Heseltine says Tories would sign up for euro
Lord Heseltine has risked antagonising the Conservative leadership by predicting that a Tory government led by Iain Duncan Smith would take Britain into the European single currency.
The former deputy prime minister also forecast the "centre" of the party would support a "yes" vote in a referendum, leaving its leadership on the margins of the argument. His comments – his most outspoken on the issue since the last election – will put new pressure on the uneasy truce in the party over the single currency.
In an interview to be broadcast tomorrow on GMTV, Lord Heseltine said he believed "on balance" that a vote on membership would take place before the election and insisted he would not be gagged on "the transcending issue of our time" in a referendum campaign.

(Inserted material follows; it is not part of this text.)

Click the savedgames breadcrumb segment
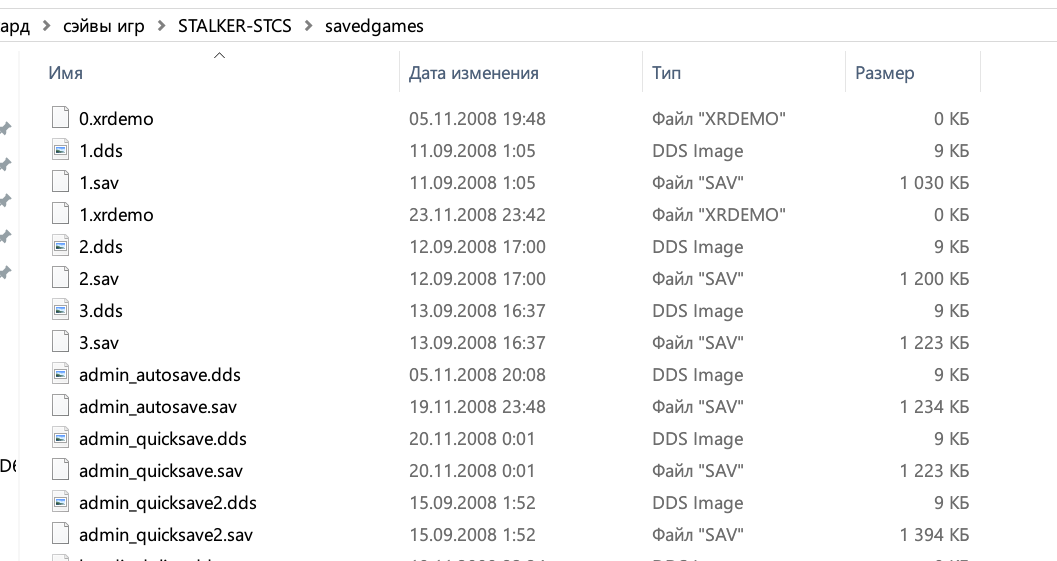click(x=374, y=26)
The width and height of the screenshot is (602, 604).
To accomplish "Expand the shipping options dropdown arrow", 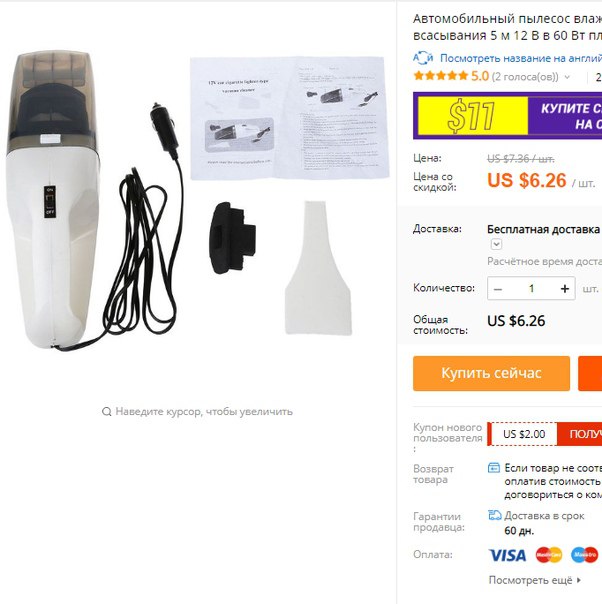I will pos(496,244).
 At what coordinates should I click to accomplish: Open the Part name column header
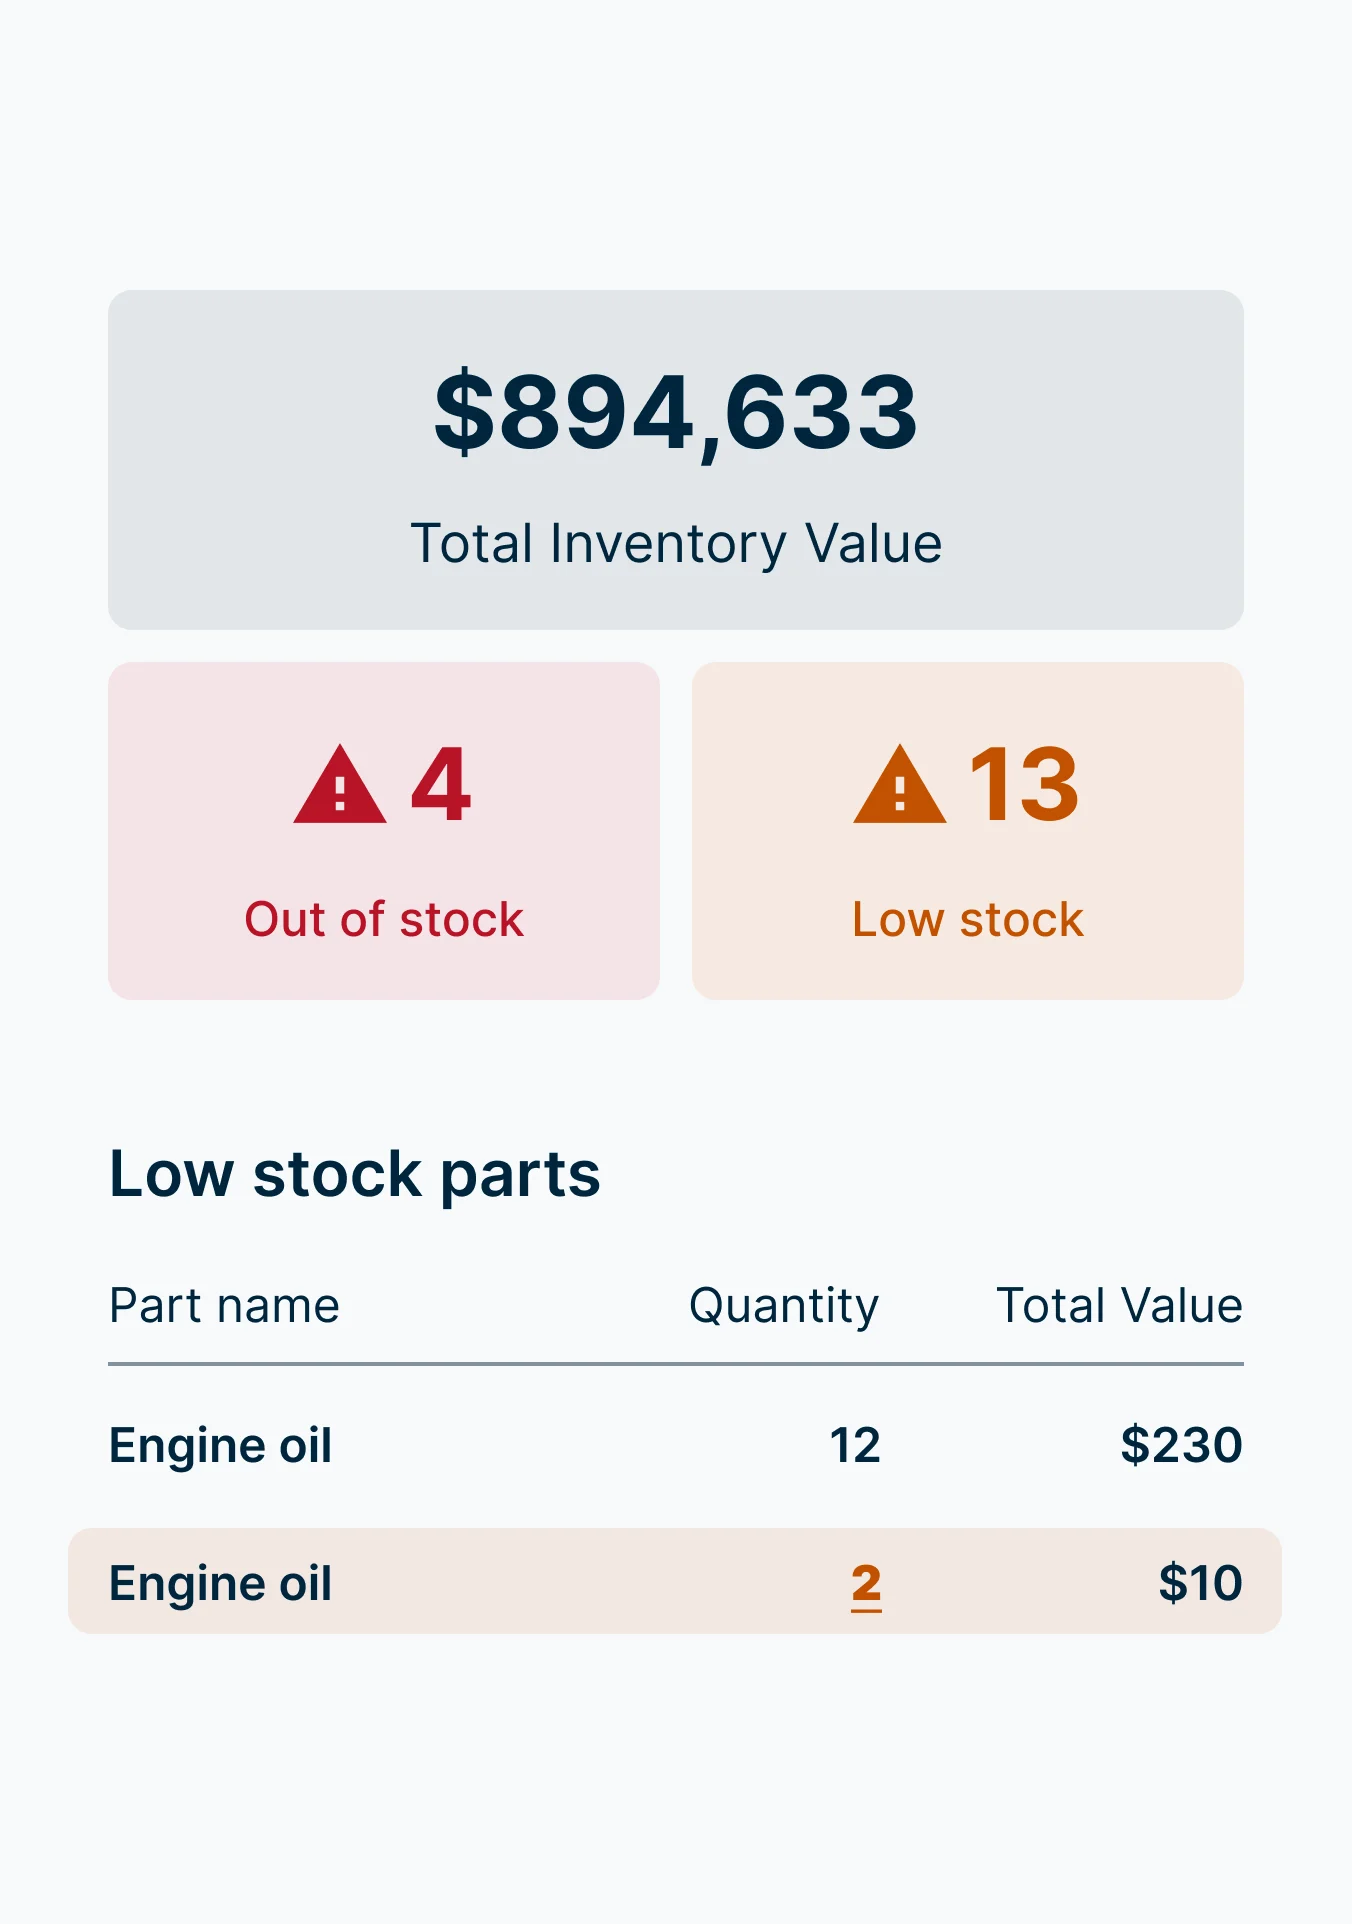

He added: "I think the leadership of the Conservative Party today will find itself aligned with the extreme left of the Labour Party campaigning for a 'no' answer. The centre of the Conservatives will find itself aligned with the Liberal Democrats and the Government arguing for a 'yes' result." He said he would vote Tory at the next election despite Mr Duncan Smith's hardline stance on the single currency. And Lord Heseltine predicted: "If he became prime minister, he would change his mind, in my view, because the pressures and the logic would become unanswerable."
He also accused Tony Blair of an "opportunist short-term approach" to the single currency. He said: "It's like shoving a thermometer into the patient's throat, and if the temperature has gone up then change the policy."
Twenty-nine MPs from three parties have signed a Commons motion condemning the cinema advertisement likening supporters of the single currency to Adolf Hitler.